Am I the only one who thinks the herpes thing is really f*cked up? I guess she thought, "He's using a condom...and I'm horny, so I don't want to ruin this" but still. If it was a GUY who gave a female lawyer herpes, would be pissed? Skanky is skanky. But no, I don't think he should publicly humiliate her.
@marie123: I think the point here is ok, so the guy has a fever; why would he automatically assume it was because she gave him something? He couldn't have gotten a fever from anywhere else?
And did Prince Charming bother to ask the woman if she had anything *before* he decided to have sex with her, condom or not? Because it sounds to me like he wasn't real interested in ruining the mood, either.

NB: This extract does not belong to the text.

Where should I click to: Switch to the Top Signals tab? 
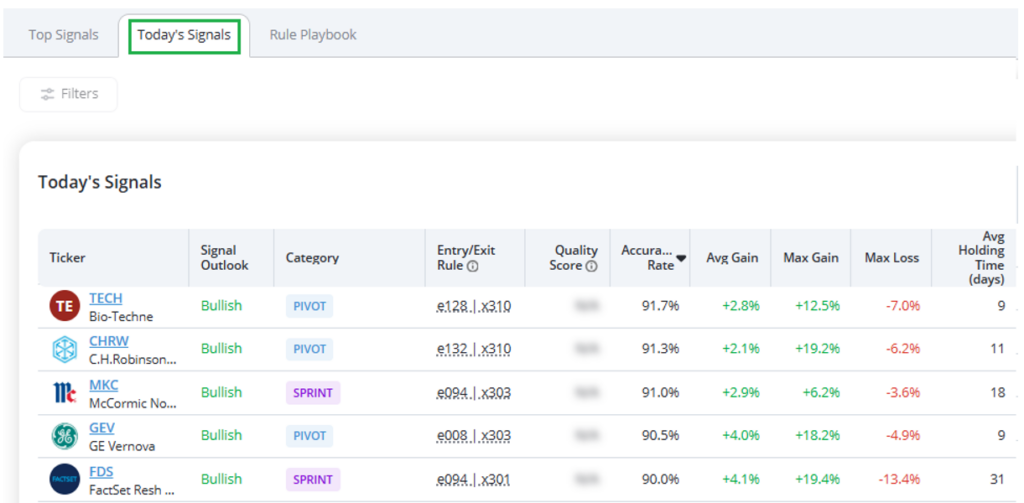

Poor lawyer chick could miss out on a judgeship for a little Humpin' & Herpin' while we still stand one nation under a well-known (former) line-snorting drunk? *sighs*
I sure as hell wouldn't feel comfortable asking someone, "Hey--do you have an STD?", even if that is practical.
Isn't it courtesy to volunteer that info?
@marie123: Good question. In an age where you really shouldn't trust anyone with your health like that until proven otherwise? *My* short answer is if someone's going to be responsible about his or her health, they need to ask, uncomfortable or not.
That being said, the guy's letter doesn't say whether he actually got the blood test for herpes, so again, how can he even say that he has it if he doesn't know for sure?